Le cactus nouvelle star de la foire aux plantes bien adapté aux zones où la sécheresse sévit

Alors que de nouveaux records de chaleur ont été battus dans la région mi-avril, ces températures estivales et un manque de pluie chronique obligent les pépiniéristes et les particuliers à s’adapter, surtout dans les Pyrénées-Orientales. La tendance désormais est aux plantations sobres. Exemple à la foire aux plantes de Prades.

Oubliés les hortensias, les pensées et les fuchsias très gourmands en eau ! À la foire aux plantes de Prades, dans les Pyrénées-Orientales, jardiniers professionnels et amateurs tiennent de plus en plus compte de la sécheresse pour l'avenir de leur plantation.

"Ça fait un an qu’on a une forte demande en plantes grasses et en cactus, à cause de ce problème d'eau" reconnaît Tristan Franch, un paysagiste qui participait dimanche à cette foire dans la principale ville de l'ouest du département.

Place désormais aux succulentes : ces plantes grasses sans épines vivent avec peu d’eau, même en plein soleil. Elles s’adaptent très bien au climat méditerranéen qui devient de plus en plus sec, vers la frontière espagnole.
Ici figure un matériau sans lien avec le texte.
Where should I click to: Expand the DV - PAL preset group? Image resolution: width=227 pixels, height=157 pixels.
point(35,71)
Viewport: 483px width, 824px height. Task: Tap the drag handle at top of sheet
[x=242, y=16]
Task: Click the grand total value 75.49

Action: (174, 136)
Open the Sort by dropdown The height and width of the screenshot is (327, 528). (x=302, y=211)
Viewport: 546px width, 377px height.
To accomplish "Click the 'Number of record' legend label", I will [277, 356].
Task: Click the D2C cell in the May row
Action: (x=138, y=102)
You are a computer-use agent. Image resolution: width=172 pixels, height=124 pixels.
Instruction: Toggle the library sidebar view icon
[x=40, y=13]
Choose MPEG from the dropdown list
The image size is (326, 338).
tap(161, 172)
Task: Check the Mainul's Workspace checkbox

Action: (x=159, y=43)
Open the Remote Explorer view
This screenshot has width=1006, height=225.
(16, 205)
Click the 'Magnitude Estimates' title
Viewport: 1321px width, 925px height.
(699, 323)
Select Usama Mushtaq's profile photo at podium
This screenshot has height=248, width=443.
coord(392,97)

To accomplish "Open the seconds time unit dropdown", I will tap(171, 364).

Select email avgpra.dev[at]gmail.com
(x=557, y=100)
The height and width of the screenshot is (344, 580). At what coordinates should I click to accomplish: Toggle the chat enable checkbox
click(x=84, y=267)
"L’an dernier, on a réduit nos productions à cause de l’arrêté préfectoral, il y a des choses que l’on ne fait plus. On est en train de comprendre l’importance du végétal dans l’évolution du climat et son utilité par rapport à l’infiltration de l’eau dans les sols" explique Cédric Ouillé, un pépiniériste du Conflent.

Deux ans de sécheresse dans le département

Du côté de la préfecture, le comité ressource en eau s’est réuni le 25 mars dernier pour faire le point sur la situation de sécheresse que connaît le département sans discontinuer depuis deux ans ainsi que sur les mesures de restrictions d’usages en vigueur.
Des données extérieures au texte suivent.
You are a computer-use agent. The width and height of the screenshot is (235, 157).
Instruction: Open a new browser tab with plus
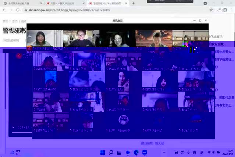pyautogui.click(x=133, y=3)
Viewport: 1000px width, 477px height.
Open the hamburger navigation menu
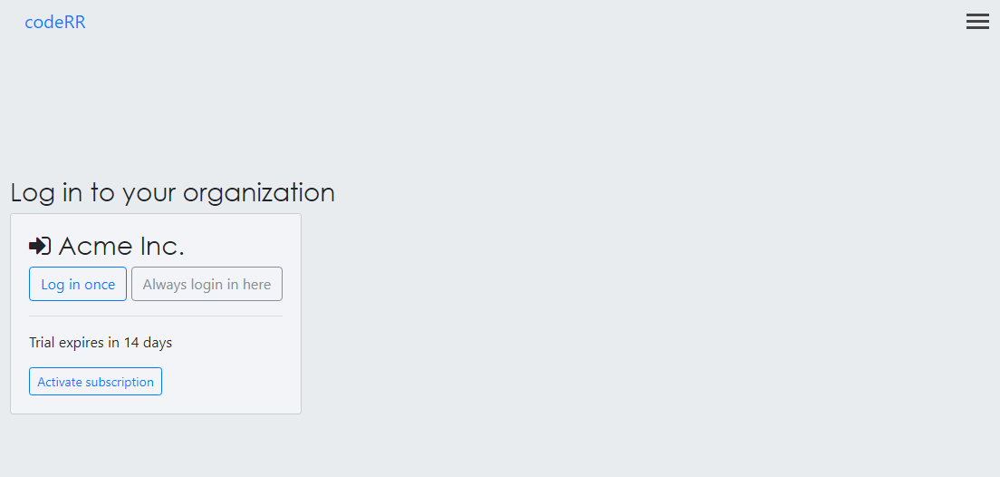click(x=977, y=22)
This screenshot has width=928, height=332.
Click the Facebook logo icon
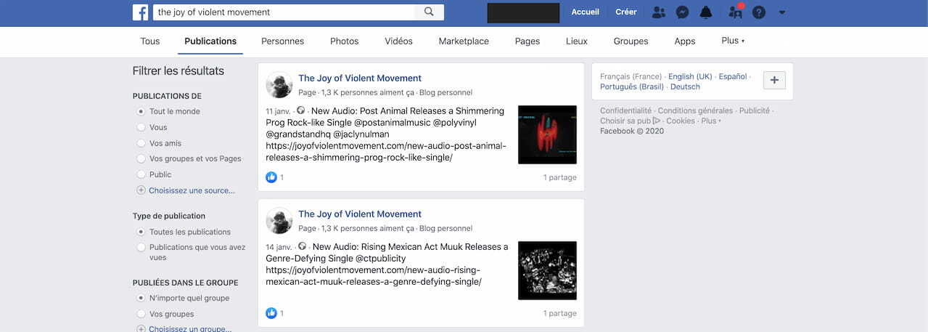[x=140, y=12]
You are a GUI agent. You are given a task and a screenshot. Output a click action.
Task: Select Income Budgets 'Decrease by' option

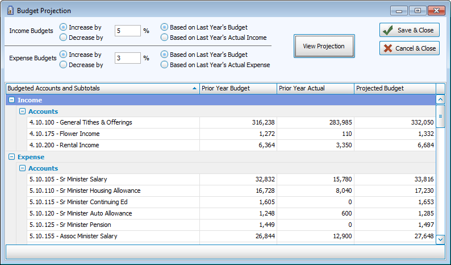[63, 38]
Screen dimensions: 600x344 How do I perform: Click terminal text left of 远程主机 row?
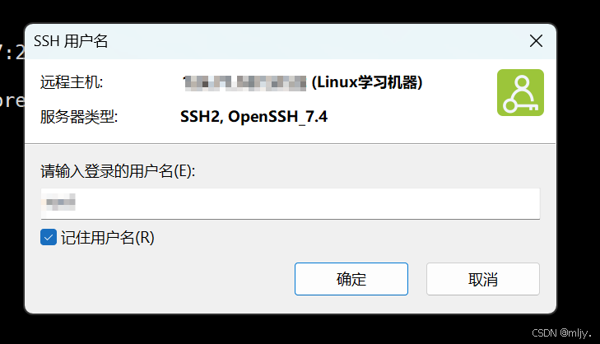(12, 101)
En résumé, la situation reste tendue sur la majeure partie des Pyrénées-Oirentales : "Si les pluies récentes ont permis de redonner un peu d’eau aux barrages et retenues, les températures anormalement hautes pour la saison ont aussi conduit à une fonte prématurée du manteau neigeux. Les sols restent secs, les débits des rivières peu élevés et les nappes connaissent des niveaux bas historiques" peut-on lire dans son communiqué de presse, publié fin mars.